Minted Lamb Meatballs with Garlic Yoghurt & Cous Cous
609 CALORIES PER SERVING
Minted Lamb Meatballs made with JD Seasonings AWARD WINNING Minted Lamb Rub
These tasty meatballs are perfect for the Summer, made with our Minted Lamb Rub and served with light cous cous and zingy garlic yoghurt.
- 1 x Pot of JD Seasonings Minted Lamb Rub
- 500g Lean lamb mince
- 1 x Beaten egg
- 1 x Onion, finely diced
- 120g Reduced fat feta
- 4 x Garlic cloves, crushed
- 6 x Tbsp fat free greek yoghurt
- 1/2 x Lemon (juice)
Mix the lamb mince with diced onion, full pot of JD Seasonings Minted Lamb Rub, beaten egg and half the crushed garlic.

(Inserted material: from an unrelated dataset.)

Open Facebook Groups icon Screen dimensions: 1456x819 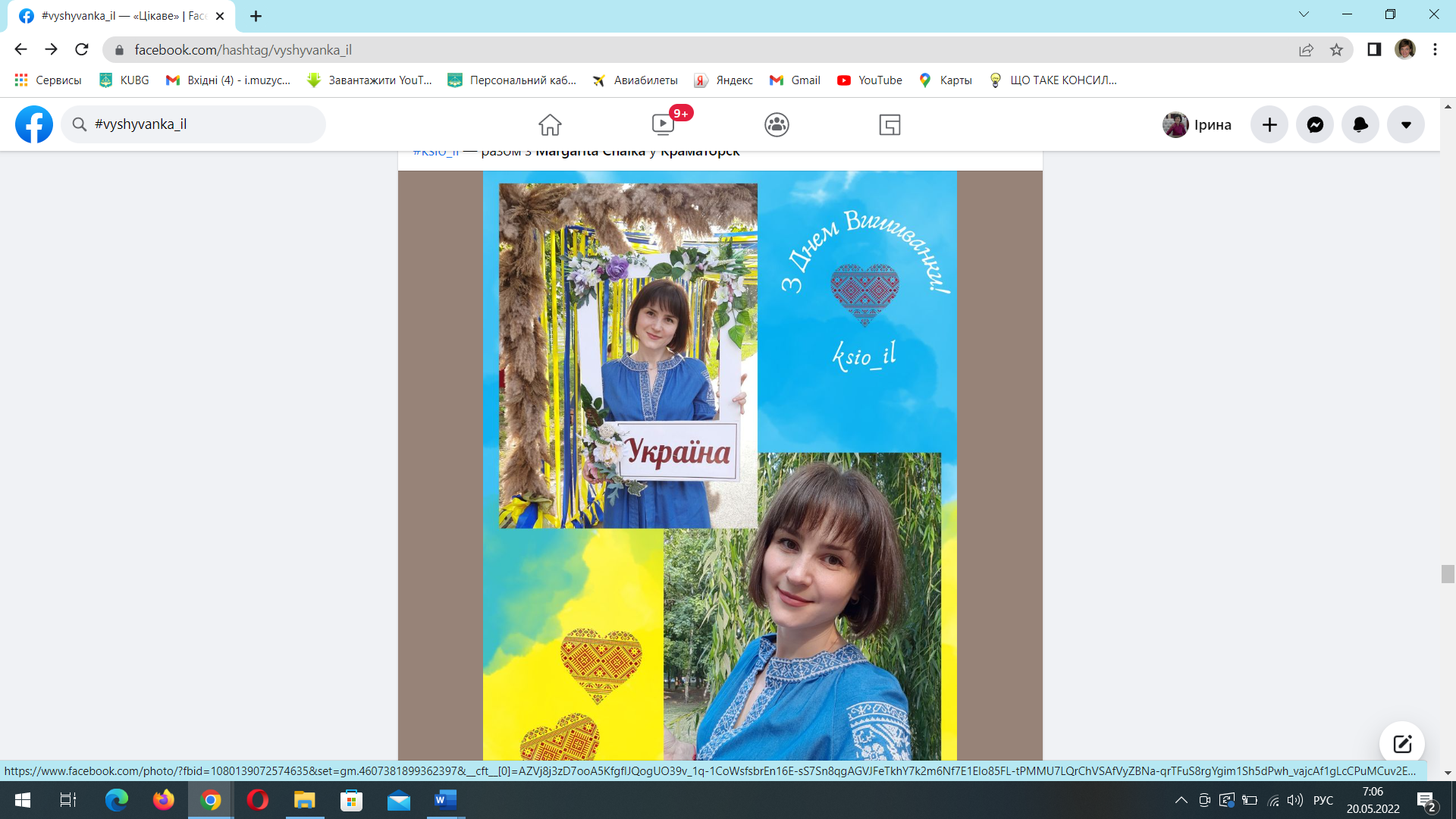(x=777, y=124)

Split into sixteen equal portions and roll into ball shapes. Refrigerate for 30 minutes or so.
Move your meatballs onto an oven-proof dish lined with baking paper and bake at 180° for 25-30 minutes, turning halfway, until cooked through.
Make your cous cous according to the packet instructions.
Mix the remaining garlic with your fat free yoghurt and the juice of ½ a lemon. Mix well and add on top of the cous cous.
Add your cooked meatballs and sliced cucumber on top, along with a little parsley (optional) and serve.